La otra articulación nos conduce al centro de un imaginario de la cultura de masas, con sus progresivas mitificaciones y sus utopías viajeras. Las “bajadas al moro”, los viajes a Holanda, pequeñas aventuras domésticas, inserciones en una globalizada economía sumergida, configuran a nivel planetario un verdadero turismo de las drogas que se articula siguiendo una idéntica lógica capitalista. Consumidores de sensaciones, consumidores de imaginarios, vagos lectores de los clásicos de la literatura interior, aprovechando las facilidades de unas cada vez más accesibles compañías de transportes, las nuevas búsquedas exteriores e interiores carecen de la mística y la utópica de los viejos proyectos (Gamella y Álvarez). Rutas nuevas en espacios y eventos, rutas de diseño minucioso y exacto, culturas hedonistas vaciadas de todo potencial subversivo y del anarquismo disolvente de sus predecesoras, ámbitos de turistas satisfechos de su condición. Las mayores aventuras permitidas en el seno de estos destinos, regidos también por sus ofertas, temporadas y fortunas, consisten en la decisión de formar parte de la maquinaria activa de dicho negocio y transportar peligrosos souvenires.

Surge una última figura con la que concluir el periplo.

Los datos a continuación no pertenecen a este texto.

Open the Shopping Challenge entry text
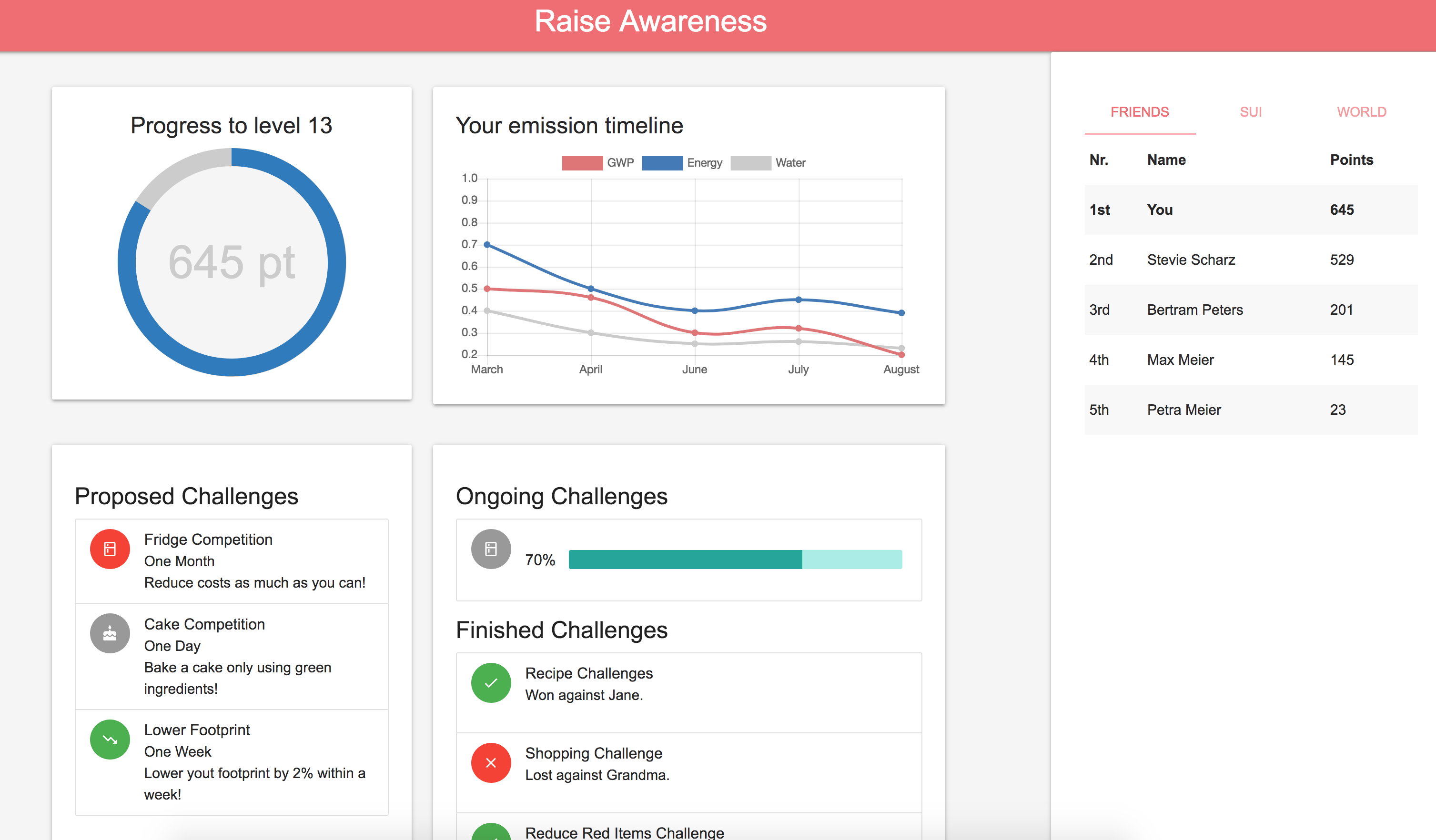Viewport: 1436px width, 840px height. click(593, 753)
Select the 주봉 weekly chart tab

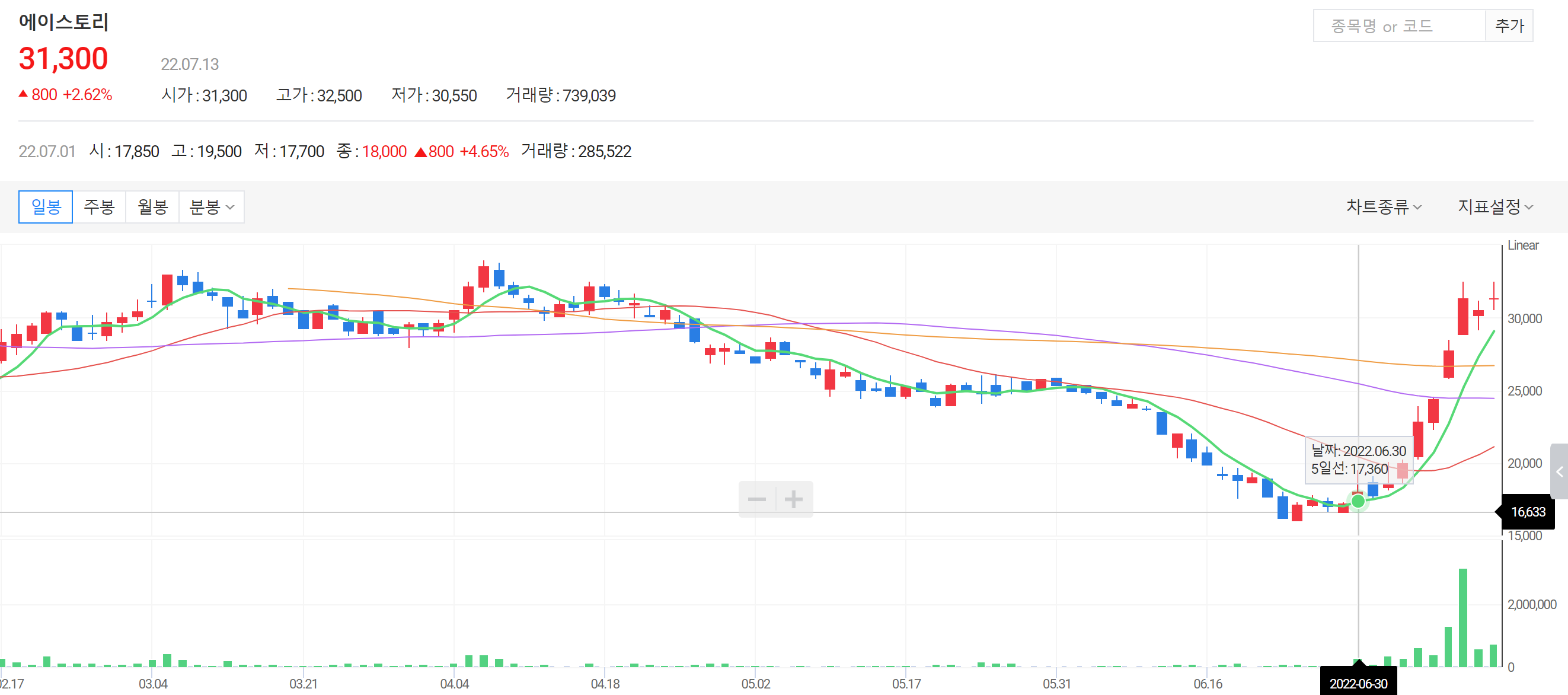pyautogui.click(x=99, y=207)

Se trata de trabajo del cineasta Joshua Marston María llena eres de gracia (2004) viaje iniciático de una joven colombiana que ejerce de mula en un vuelo Bogotá-Nueva York. La óptica de esta película no es desde luego la de la metrópoli importadora y sus imaginarios de cruzada —Traffic (2001)—. El punto de vista es el del país productor, su protagonista es una menor ejerciendo un papel en el proletariado de la narcoeconomía (nada tiene que ver con el narcoturismo metropolitano): no hay ideologización del fármaco, no hay moral hipócrita, hay sólo mano de obra mal pagada y demanda de un producto, explotación neocolonial y aceptación de arriesgar la propia vida un contexto de ausencia de oportunidades. El viaje es comercial, se inscribe con lucidez en su presente histórico y no intenta vivir de las rentas de su imaginario mítico.

Pero en esa lógica macroeconómica inapelable el viaje vuelve a ser depósito de un proyecto vital, de una posibilidad de redención personal ya sólo por el trabajo. María, doblemente embarazada, asume el peligro del viaje en una apuesta por la propia realización. No hay sueño americano, hay descarnada lucha por la supervivencia, dignidad del sujeto que decide tomar las riendas de un propio destino, individualidad radical en la apuesta de un proyecto de realización y cambio.